Dataset items:
════════

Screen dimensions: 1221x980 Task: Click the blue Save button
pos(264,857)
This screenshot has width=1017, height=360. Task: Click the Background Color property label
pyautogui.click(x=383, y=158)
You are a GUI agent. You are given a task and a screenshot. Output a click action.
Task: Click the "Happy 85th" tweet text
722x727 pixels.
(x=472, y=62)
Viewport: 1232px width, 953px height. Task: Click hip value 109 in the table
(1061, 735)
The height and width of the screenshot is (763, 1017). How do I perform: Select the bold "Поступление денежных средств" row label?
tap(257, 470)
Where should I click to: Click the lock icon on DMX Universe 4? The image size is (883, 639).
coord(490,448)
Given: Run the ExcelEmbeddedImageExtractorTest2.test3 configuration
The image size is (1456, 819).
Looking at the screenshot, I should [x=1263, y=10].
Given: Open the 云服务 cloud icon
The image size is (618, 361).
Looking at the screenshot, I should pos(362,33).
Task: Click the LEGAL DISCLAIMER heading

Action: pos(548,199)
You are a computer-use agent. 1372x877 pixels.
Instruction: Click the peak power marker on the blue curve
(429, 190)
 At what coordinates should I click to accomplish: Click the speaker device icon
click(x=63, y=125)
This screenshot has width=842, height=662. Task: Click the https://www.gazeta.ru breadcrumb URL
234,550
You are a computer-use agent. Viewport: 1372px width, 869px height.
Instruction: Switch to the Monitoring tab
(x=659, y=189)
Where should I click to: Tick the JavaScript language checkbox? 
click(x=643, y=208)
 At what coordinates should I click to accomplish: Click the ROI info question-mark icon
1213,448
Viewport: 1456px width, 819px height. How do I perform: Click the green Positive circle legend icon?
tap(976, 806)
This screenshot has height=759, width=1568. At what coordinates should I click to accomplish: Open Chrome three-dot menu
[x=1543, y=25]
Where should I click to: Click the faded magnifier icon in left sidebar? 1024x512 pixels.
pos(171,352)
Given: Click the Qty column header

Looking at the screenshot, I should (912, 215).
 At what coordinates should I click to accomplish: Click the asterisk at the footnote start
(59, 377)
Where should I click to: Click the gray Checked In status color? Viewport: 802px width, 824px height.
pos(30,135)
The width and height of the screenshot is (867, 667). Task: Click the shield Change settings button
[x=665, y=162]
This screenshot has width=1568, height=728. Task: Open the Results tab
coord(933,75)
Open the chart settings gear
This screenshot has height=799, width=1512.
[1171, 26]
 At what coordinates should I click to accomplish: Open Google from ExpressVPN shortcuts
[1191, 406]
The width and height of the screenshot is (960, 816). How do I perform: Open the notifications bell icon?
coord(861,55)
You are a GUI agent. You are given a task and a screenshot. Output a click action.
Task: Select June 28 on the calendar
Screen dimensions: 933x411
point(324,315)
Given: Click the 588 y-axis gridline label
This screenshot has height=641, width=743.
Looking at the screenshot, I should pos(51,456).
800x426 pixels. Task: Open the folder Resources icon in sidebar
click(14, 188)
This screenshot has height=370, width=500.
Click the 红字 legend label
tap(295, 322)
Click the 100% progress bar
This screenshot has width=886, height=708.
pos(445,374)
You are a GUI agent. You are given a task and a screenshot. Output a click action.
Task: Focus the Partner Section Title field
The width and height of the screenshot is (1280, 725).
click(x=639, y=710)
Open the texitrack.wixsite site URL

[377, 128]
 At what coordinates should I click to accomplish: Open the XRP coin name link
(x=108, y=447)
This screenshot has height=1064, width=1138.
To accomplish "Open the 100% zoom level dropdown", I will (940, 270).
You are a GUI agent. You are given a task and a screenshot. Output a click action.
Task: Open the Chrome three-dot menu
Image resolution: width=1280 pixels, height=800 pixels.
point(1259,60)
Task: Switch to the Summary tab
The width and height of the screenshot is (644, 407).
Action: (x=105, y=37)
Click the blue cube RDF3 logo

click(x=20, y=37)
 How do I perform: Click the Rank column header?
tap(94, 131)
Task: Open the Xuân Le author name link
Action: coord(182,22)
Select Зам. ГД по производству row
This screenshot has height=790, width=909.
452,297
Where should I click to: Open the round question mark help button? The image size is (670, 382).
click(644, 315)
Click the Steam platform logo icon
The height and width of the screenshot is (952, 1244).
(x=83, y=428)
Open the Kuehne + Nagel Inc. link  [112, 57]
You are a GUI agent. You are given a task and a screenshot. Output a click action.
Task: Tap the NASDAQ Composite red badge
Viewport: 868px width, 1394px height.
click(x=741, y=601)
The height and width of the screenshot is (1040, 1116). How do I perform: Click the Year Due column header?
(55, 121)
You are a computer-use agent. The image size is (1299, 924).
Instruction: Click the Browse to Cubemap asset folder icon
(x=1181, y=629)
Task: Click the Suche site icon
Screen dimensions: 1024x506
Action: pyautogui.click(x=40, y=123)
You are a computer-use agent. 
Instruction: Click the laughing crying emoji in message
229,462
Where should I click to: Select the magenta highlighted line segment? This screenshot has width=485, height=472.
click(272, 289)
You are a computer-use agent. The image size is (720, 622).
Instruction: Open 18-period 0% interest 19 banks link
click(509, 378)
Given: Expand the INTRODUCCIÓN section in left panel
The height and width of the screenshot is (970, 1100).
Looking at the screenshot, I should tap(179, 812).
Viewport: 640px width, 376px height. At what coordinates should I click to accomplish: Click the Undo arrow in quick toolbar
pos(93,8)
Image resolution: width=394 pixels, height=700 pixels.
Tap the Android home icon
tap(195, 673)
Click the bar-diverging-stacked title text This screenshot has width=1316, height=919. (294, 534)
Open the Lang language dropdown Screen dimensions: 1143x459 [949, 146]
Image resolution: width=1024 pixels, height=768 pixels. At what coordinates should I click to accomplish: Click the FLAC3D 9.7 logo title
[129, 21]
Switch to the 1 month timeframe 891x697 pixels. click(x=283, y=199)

════════

Retype every one of the dataset items above exactly as they appear.

Screen dimensions: 1221x980 Task: Click the blue Save button
pos(264,857)
This screenshot has width=1017, height=360. Task: Click the Background Color property label
pyautogui.click(x=383, y=158)
You are a GUI agent. You are given a task and a screenshot. Output a click action.
Task: Click the "Happy 85th" tweet text
722x727 pixels.
(x=472, y=62)
Viewport: 1232px width, 953px height. Task: Click hip value 109 in the table
(1061, 735)
The height and width of the screenshot is (763, 1017). How do I perform: Select the bold "Поступление денежных средств" row label?
tap(257, 470)
Where should I click to: Click the lock icon on DMX Universe 4? The image size is (883, 639).
coord(490,448)
Given: Run the ExcelEmbeddedImageExtractorTest2.test3 configuration
The image size is (1456, 819).
Looking at the screenshot, I should [x=1263, y=10].
Given: Open the 云服务 cloud icon
The image size is (618, 361).
Looking at the screenshot, I should pos(362,33).
Task: Click the LEGAL DISCLAIMER heading

Action: pos(548,199)
You are a computer-use agent. 1372x877 pixels.
Instruction: Click the peak power marker on the blue curve
(429, 190)
 At what coordinates should I click to accomplish: Click the speaker device icon
click(x=63, y=125)
This screenshot has width=842, height=662. Task: Click the https://www.gazeta.ru breadcrumb URL
234,550
You are a computer-use agent. Viewport: 1372px width, 869px height.
Instruction: Switch to the Monitoring tab
(x=659, y=189)
Where should I click to: Tick the JavaScript language checkbox? 
click(x=643, y=208)
 At what coordinates should I click to accomplish: Click the ROI info question-mark icon
1213,448
Viewport: 1456px width, 819px height. How do I perform: Click the green Positive circle legend icon?
tap(976, 806)
This screenshot has height=759, width=1568. At what coordinates should I click to accomplish: Open Chrome three-dot menu
[x=1543, y=25]
Where should I click to: Click the faded magnifier icon in left sidebar? 1024x512 pixels.
pos(171,352)
Given: Click the Qty column header

Looking at the screenshot, I should (912, 215).
 At what coordinates should I click to accomplish: Click the asterisk at the footnote start
(59, 377)
Where should I click to: Click the gray Checked In status color? Viewport: 802px width, 824px height.
pos(30,135)
The width and height of the screenshot is (867, 667). Task: Click the shield Change settings button
[x=665, y=162]
This screenshot has width=1568, height=728. Task: Open the Results tab
coord(933,75)
Open the chart settings gear
This screenshot has height=799, width=1512.
[1171, 26]
 At what coordinates should I click to accomplish: Open Google from ExpressVPN shortcuts
[1191, 406]
The width and height of the screenshot is (960, 816). How do I perform: Open the notifications bell icon?
coord(861,55)
You are a GUI agent. You are given a task and a screenshot. Output a click action.
Task: Select June 28 on the calendar
Screen dimensions: 933x411
point(324,315)
Given: Click the 588 y-axis gridline label
This screenshot has height=641, width=743.
Looking at the screenshot, I should pos(51,456).
800x426 pixels. Task: Open the folder Resources icon in sidebar
click(14, 188)
This screenshot has height=370, width=500.
Click the 红字 legend label
tap(295, 322)
Click the 100% progress bar
This screenshot has width=886, height=708.
pos(445,374)
You are a GUI agent. You are given a task and a screenshot. Output a click action.
Task: Focus the Partner Section Title field
The width and height of the screenshot is (1280, 725).
click(x=639, y=710)
Open the texitrack.wixsite site URL

[377, 128]
 At what coordinates should I click to accomplish: Open the XRP coin name link
(x=108, y=447)
This screenshot has height=1064, width=1138.
To accomplish "Open the 100% zoom level dropdown", I will (940, 270).
You are a GUI agent. You are given a task and a screenshot. Output a click action.
Task: Open the Chrome three-dot menu
Image resolution: width=1280 pixels, height=800 pixels.
point(1259,60)
Task: Switch to the Summary tab
The width and height of the screenshot is (644, 407).
Action: (x=105, y=37)
Click the blue cube RDF3 logo

click(x=20, y=37)
 How do I perform: Click the Rank column header?
tap(94, 131)
Task: Open the Xuân Le author name link
Action: coord(182,22)
Select Зам. ГД по производству row
This screenshot has height=790, width=909.
452,297
Where should I click to: Open the round question mark help button? The image size is (670, 382).
click(644, 315)
Click the Steam platform logo icon
The height and width of the screenshot is (952, 1244).
(x=83, y=428)
Open the Kuehne + Nagel Inc. link  [112, 57]
You are a GUI agent. You are given a task and a screenshot. Output a click action.
Task: Tap the NASDAQ Composite red badge
Viewport: 868px width, 1394px height.
click(x=741, y=601)
The height and width of the screenshot is (1040, 1116). How do I perform: Click the Year Due column header?
(55, 121)
You are a computer-use agent. The image size is (1299, 924).
Instruction: Click the Browse to Cubemap asset folder icon
(x=1181, y=629)
Task: Click the Suche site icon
Screen dimensions: 1024x506
Action: pyautogui.click(x=40, y=123)
You are a computer-use agent. 
Instruction: Click the laughing crying emoji in message
229,462
Where should I click to: Select the magenta highlighted line segment? This screenshot has width=485, height=472.
click(272, 289)
You are a computer-use agent. The image size is (720, 622).
Instruction: Open 18-period 0% interest 19 banks link
click(509, 378)
Given: Expand the INTRODUCCIÓN section in left panel
The height and width of the screenshot is (970, 1100).
Looking at the screenshot, I should tap(179, 812).
Viewport: 640px width, 376px height. At what coordinates should I click to accomplish: Click the Undo arrow in quick toolbar
pos(93,8)
Image resolution: width=394 pixels, height=700 pixels.
Tap the Android home icon
tap(195, 673)
Click the bar-diverging-stacked title text This screenshot has width=1316, height=919. (294, 534)
Open the Lang language dropdown Screen dimensions: 1143x459 [949, 146]
Image resolution: width=1024 pixels, height=768 pixels. At what coordinates should I click to accomplish: Click the FLAC3D 9.7 logo title
[129, 21]
Switch to the 1 month timeframe 891x697 pixels. click(x=283, y=199)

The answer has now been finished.